[Given records Boundary: Start]

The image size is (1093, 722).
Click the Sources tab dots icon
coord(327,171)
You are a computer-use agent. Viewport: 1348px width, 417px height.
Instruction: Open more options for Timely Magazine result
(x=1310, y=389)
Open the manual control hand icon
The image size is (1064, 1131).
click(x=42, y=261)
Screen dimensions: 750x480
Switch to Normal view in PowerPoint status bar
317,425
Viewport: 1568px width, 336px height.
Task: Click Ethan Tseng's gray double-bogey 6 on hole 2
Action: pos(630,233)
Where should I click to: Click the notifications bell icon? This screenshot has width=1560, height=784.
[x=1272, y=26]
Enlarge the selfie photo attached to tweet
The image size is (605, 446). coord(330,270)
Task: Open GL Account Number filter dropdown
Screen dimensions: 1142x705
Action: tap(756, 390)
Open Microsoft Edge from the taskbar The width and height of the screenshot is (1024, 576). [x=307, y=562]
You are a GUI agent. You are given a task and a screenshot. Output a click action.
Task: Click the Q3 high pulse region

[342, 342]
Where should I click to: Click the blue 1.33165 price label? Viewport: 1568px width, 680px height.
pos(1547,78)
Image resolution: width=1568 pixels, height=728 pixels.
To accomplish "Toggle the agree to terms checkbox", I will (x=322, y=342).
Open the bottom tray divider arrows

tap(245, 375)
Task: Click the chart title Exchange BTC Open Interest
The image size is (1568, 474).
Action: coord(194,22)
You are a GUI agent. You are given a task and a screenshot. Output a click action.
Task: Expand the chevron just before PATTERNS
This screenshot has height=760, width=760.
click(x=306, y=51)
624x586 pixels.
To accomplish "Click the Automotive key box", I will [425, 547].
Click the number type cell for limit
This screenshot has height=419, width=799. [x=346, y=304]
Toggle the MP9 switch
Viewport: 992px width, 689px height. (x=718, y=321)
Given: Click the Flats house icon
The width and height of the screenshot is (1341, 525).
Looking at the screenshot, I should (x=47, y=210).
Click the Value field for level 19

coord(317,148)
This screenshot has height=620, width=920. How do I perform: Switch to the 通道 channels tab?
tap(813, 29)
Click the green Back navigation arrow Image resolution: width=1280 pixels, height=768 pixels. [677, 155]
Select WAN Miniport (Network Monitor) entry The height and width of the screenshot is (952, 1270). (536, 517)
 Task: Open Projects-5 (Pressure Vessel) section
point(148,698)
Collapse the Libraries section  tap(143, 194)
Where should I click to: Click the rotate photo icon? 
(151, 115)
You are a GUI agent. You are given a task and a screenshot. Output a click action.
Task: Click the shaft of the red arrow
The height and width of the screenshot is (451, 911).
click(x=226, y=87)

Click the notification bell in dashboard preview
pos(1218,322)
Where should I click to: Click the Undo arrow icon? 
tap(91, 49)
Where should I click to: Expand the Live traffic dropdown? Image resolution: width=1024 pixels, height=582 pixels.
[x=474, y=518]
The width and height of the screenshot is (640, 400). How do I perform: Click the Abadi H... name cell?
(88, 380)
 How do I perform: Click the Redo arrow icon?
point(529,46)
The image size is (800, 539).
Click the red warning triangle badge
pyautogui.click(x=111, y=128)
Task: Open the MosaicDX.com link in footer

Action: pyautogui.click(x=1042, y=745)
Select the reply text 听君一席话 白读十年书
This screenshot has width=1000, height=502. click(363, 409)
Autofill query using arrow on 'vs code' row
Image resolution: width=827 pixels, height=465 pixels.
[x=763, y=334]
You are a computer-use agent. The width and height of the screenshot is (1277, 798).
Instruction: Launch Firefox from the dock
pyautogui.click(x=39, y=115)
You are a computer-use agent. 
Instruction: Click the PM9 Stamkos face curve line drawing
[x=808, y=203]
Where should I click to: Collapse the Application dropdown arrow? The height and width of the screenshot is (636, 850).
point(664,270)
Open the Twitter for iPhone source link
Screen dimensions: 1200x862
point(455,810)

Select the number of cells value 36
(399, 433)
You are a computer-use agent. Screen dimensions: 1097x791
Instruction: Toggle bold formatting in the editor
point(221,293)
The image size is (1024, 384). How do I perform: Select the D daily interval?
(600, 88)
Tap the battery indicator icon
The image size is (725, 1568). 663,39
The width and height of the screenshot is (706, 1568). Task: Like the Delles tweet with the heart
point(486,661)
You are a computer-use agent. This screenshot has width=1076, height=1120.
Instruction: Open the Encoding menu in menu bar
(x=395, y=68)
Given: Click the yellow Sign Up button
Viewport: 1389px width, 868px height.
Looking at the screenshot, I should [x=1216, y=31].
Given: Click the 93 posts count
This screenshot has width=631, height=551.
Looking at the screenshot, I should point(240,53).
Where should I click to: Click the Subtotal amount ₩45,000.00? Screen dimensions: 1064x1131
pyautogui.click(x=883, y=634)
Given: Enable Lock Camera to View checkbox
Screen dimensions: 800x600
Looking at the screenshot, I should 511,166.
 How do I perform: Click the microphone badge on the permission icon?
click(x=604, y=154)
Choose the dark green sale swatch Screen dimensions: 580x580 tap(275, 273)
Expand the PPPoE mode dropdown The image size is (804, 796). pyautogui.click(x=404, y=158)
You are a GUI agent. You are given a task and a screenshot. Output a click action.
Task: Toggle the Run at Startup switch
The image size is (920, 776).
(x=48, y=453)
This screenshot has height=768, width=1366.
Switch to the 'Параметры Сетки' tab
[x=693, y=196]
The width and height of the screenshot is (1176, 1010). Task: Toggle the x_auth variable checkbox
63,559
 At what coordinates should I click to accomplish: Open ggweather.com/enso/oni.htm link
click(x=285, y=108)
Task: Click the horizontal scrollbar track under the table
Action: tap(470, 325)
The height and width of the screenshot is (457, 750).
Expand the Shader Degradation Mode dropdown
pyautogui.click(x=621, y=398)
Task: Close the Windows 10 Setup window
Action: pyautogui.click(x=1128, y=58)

[Given records Boundary: End]

**Task brief:** Take the lines above from the one containing "How do I perform: Click the microphone" to the one containing "The height and width of the screenshot is (457, 750)." and retype them exactly, both ends included, with nothing added.

**Answer to this exercise:**
 How do I perform: Click the microphone badge on the permission icon?
click(x=604, y=154)
Choose the dark green sale swatch Screen dimensions: 580x580 tap(275, 273)
Expand the PPPoE mode dropdown The image size is (804, 796). pyautogui.click(x=404, y=158)
You are a GUI agent. You are given a task and a screenshot. Output a click action.
Task: Toggle the Run at Startup switch
The image size is (920, 776).
(x=48, y=453)
This screenshot has height=768, width=1366.
Switch to the 'Параметры Сетки' tab
[x=693, y=196]
The width and height of the screenshot is (1176, 1010). Task: Toggle the x_auth variable checkbox
63,559
 At what coordinates should I click to accomplish: Open ggweather.com/enso/oni.htm link
click(x=285, y=108)
Task: Click the horizontal scrollbar track under the table
Action: tap(470, 325)
The height and width of the screenshot is (457, 750).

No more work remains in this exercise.